#### [Problems]
(a) Reproduce, with no changes, everything in the humor writers excerpt from "I worked in" down to "very good training.".
(b) Present as a numbered list everything in the records from the line containing "This screenshot has height=195, width=363." down to the line containing "point(161,30)", both included, and leave out any blank lines.

----- Provided text -----

In journalist Mike Sacks’s first book, And Here’s the Kicker…Conversations with Top Humor Writers About Their Craft, he poses the kind of questions comedy geeks would dream of asking their idols to 21 comic celebs. The resulting Q&As delve into the long careers of legends like Buck Henry and Al Jaffe, and reveal that there are real-life versions of well-known characters created by the likes of Harold Ramis, Paul Feig and Dan Mazer. Here are some highlights.
Dan Mazer
(Borat, Da Ali G Show)
Do you know what I find with most comedy writers, or at least the ones I know? I think a lot of them genuinely might have some form of Asperger’s. Most of the comedy writers I know are complete disasters—socially. You put them in the room, and it’s just a car crash. It’s horrible.
Merrill Markoe
(Late Night with David Letterman)
Dave and I worked on a 1978 CBS variety show called Mary, starring Mary Tyler Moore and featuring Michael Keaton. I don’t know if it qualifies as the “trenches” of show business, but I do know it was canceled after three or four episodes, even though 60 Minutes, was the lead-in and Mary Tyler Moore was America’s sweetheart. The show was an uncomfortable combination of old-showbiz-style variety, mixed with a miscalculated attempt to include some of that wacky, absurdist comic sensibility that the kids liked so much from that new program Saturday Night Live. For example, the Mary show did a parody of the Village People song “Macho Man” that had Dave and Michael Keaton dressed in L.L. Bean catalog outfits, in a setting that was made to look like a scene from Deliverance. I forget where the comedy was supposed to be in all this. I do know the powers-that-be didn’t realize that “Macho Man” was a gay anthem. I also remember vividly that Dave was in real agony about this bit of levity.
Harold Ramis
(Caddyshack, Groundhog Day)
I worked in a mental institution in St. Louis, which prepared me well for when I went out to Hollywood to work with actors. People laugh when I say that, but it was actually very good training.
Paul Feig
(Freaks and Geeks)

----- Provided entries -----

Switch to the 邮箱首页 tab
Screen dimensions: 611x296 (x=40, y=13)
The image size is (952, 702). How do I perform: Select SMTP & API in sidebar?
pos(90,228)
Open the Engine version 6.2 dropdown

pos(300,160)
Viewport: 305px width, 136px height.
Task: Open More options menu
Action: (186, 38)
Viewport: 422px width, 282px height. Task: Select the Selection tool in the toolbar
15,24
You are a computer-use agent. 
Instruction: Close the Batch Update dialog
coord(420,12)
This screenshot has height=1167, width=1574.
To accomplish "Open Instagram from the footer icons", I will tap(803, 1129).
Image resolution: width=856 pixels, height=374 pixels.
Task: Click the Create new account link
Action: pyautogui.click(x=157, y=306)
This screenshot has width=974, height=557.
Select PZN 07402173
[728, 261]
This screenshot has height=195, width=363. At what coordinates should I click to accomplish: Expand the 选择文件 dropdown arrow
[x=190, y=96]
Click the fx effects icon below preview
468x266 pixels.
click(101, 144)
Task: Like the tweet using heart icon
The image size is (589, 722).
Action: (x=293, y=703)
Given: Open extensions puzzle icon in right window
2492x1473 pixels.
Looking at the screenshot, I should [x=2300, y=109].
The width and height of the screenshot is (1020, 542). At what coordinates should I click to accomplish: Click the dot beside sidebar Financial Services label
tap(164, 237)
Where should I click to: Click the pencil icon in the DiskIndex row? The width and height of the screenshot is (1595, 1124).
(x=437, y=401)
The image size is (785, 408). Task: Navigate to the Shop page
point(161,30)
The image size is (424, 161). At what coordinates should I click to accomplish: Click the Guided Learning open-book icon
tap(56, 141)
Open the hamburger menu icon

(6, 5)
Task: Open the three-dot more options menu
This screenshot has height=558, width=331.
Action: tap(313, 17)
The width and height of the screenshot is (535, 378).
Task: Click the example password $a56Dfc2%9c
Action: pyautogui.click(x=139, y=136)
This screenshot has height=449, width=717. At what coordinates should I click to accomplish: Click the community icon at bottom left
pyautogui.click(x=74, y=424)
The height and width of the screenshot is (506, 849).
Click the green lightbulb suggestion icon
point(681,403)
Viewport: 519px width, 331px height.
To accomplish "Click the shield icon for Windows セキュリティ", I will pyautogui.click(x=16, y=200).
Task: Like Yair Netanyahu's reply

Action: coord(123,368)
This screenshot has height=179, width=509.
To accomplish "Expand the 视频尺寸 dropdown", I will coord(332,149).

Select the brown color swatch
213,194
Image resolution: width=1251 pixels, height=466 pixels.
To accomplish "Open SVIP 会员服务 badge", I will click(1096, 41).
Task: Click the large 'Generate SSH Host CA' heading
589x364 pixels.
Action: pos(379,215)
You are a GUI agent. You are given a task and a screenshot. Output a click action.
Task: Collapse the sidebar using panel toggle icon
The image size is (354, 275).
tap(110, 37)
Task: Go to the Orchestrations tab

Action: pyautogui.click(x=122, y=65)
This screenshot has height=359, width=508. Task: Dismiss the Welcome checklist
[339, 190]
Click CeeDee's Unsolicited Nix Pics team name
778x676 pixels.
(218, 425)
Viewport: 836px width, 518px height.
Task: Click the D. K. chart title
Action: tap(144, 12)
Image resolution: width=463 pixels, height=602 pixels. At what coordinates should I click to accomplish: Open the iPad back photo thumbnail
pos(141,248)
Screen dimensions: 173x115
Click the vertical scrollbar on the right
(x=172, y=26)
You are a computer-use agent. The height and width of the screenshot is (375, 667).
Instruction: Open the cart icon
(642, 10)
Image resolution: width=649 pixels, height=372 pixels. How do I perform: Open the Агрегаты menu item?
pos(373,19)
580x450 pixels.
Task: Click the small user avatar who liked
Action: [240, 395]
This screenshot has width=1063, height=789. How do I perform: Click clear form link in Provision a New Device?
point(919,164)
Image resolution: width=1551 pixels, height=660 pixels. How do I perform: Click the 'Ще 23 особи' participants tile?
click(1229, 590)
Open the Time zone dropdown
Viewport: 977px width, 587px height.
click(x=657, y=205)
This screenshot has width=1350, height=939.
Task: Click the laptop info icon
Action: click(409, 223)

-----

#### [Answers per task]
(a)
I worked in a mental institution in St. Louis, which prepared me well for when I went out to Hollywood to work with actors. People laugh when I say that, but it was actually very good training.

(b)
1. This screenshot has height=195, width=363. At what coordinates should I click to accomplish: Expand the 选择文件 dropdown arrow
2. [x=190, y=96]
3. Click the fx effects icon below preview
4. 468x266 pixels.
5. click(101, 144)
6. Task: Like the tweet using heart icon
7. The image size is (589, 722).
8. Action: (x=293, y=703)
9. Given: Open extensions puzzle icon in right window
10. 2492x1473 pixels.
11. Looking at the screenshot, I should [x=2300, y=109].
12. The width and height of the screenshot is (1020, 542). At what coordinates should I click to accomplish: Click the dot beside sidebar Financial Services label
13. tap(164, 237)
14. Where should I click to: Click the pencil icon in the DiskIndex row? The width and height of the screenshot is (1595, 1124).
15. (x=437, y=401)
16. The image size is (785, 408). Task: Navigate to the Shop page
17. point(161,30)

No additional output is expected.